**Problem statement**
Go through the material below and count the lines with the string "olxtoto"; the number is the whole answer.

**Dataset content**
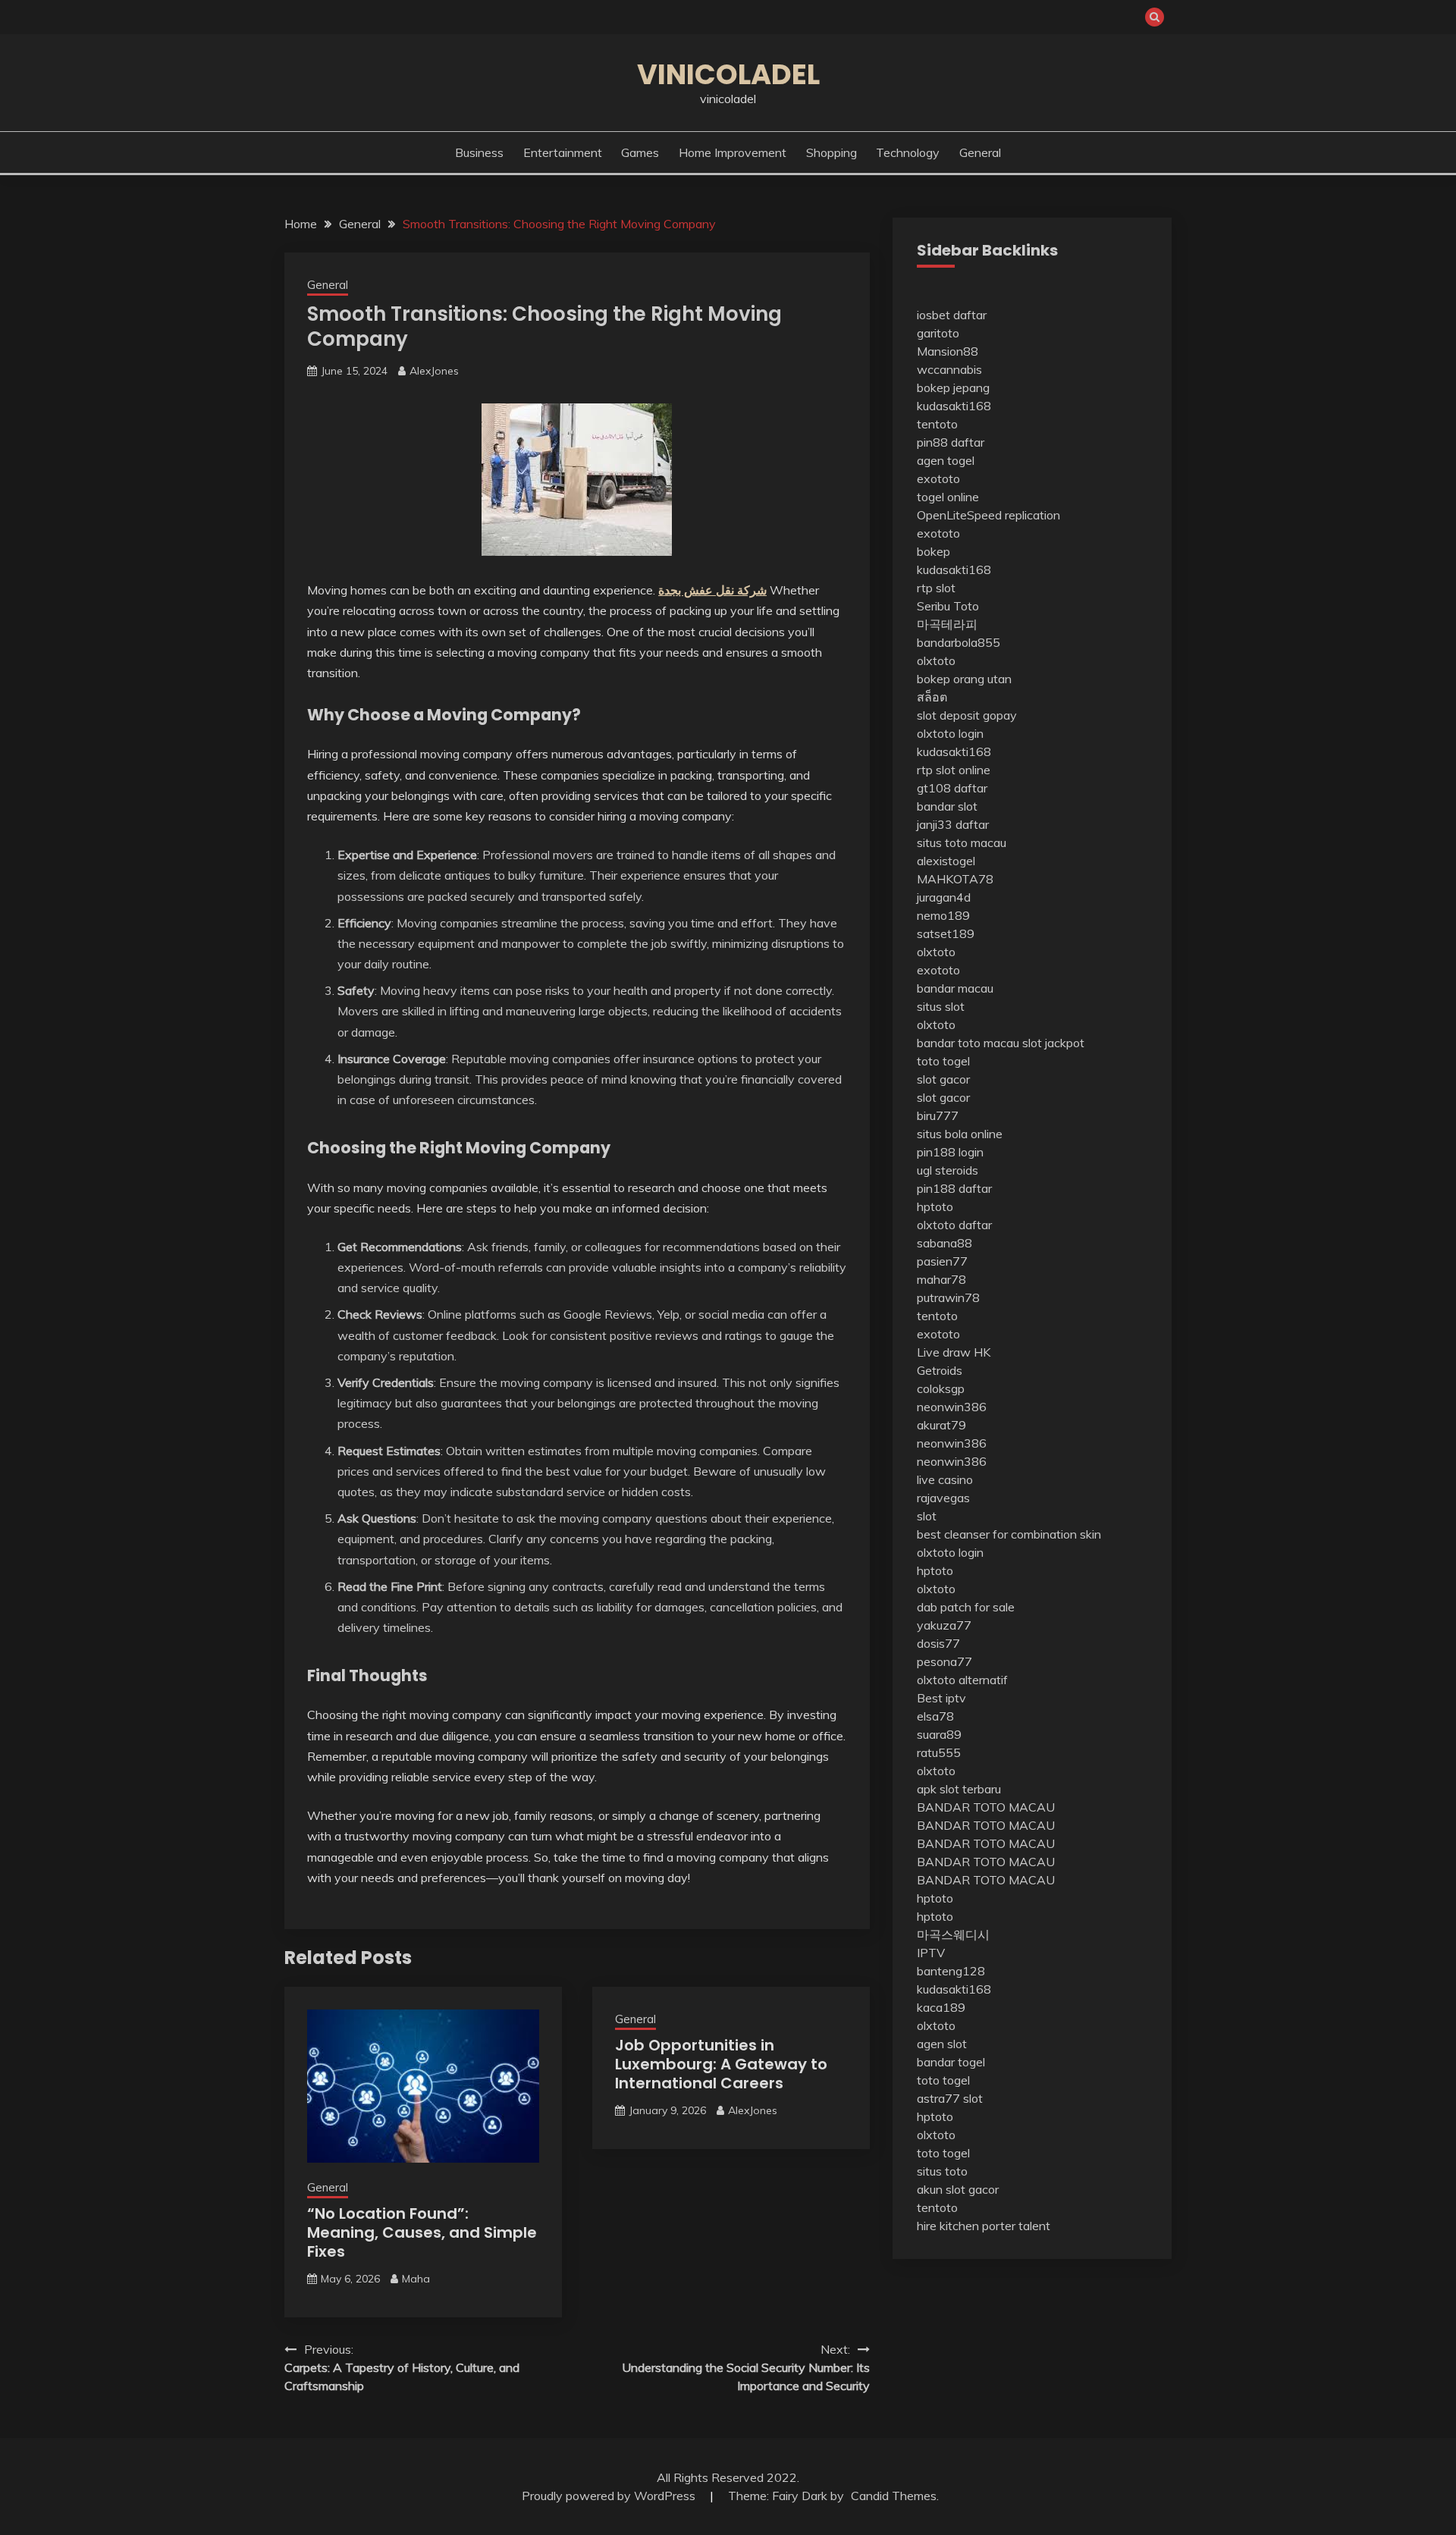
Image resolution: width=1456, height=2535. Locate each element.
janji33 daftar (953, 824)
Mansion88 (947, 351)
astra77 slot (950, 2098)
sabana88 (944, 1242)
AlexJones (434, 371)
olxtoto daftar (954, 1224)
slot (927, 1515)
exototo (938, 478)
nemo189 (943, 915)
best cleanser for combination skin (1009, 1534)
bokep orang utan (964, 678)
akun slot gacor (958, 2189)
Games (640, 152)
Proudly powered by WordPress (610, 2495)
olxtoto (936, 660)
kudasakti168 (954, 405)
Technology (908, 152)
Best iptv (941, 1697)
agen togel (945, 460)
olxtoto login (950, 733)
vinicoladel (728, 74)
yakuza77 (944, 1625)
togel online (948, 496)
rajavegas (943, 1497)
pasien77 (942, 1261)
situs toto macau (961, 842)
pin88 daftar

**Exercise output**
3